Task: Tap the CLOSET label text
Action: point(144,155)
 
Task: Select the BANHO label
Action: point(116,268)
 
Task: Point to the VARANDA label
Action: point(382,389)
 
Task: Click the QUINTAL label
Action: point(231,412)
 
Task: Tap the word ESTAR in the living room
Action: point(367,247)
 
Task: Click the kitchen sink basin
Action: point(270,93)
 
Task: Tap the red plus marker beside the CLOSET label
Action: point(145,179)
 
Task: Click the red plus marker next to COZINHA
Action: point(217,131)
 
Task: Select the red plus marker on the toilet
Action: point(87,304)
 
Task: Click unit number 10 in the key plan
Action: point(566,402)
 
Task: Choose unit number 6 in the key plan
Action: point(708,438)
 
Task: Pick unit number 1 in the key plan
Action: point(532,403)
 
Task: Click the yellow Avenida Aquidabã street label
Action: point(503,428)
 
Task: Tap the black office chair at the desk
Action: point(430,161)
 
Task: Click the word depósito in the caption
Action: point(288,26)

--

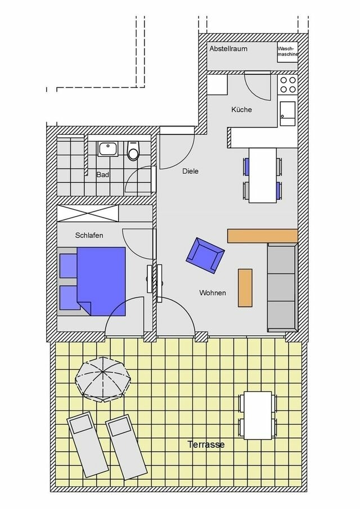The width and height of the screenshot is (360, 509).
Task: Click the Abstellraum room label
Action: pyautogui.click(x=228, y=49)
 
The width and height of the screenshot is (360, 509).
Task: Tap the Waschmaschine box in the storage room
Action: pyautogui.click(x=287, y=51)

--

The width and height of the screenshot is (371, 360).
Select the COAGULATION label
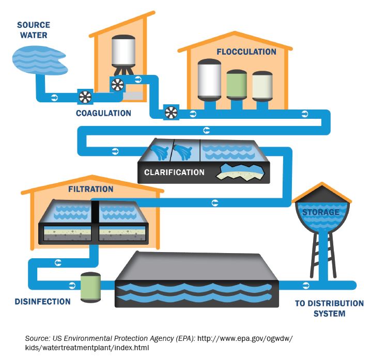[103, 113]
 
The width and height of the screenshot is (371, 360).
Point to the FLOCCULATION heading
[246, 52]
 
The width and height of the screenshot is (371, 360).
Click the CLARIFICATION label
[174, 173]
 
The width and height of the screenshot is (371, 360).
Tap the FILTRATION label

- [WRITTEN EXERCISE]
Repeat the items from the line with "Task: Choose unit number 6 in the key plan" to the line with "Action: point(503,428)", replacing "key plan" with "site plan" and changing nothing else.

- [FINISHED ANSWER]
Task: Choose unit number 6 in the site plan
Action: point(708,438)
 
Task: Pick unit number 1 in the site plan
Action: point(532,403)
 
Task: Click the yellow Avenida Aquidabã street label
Action: point(503,428)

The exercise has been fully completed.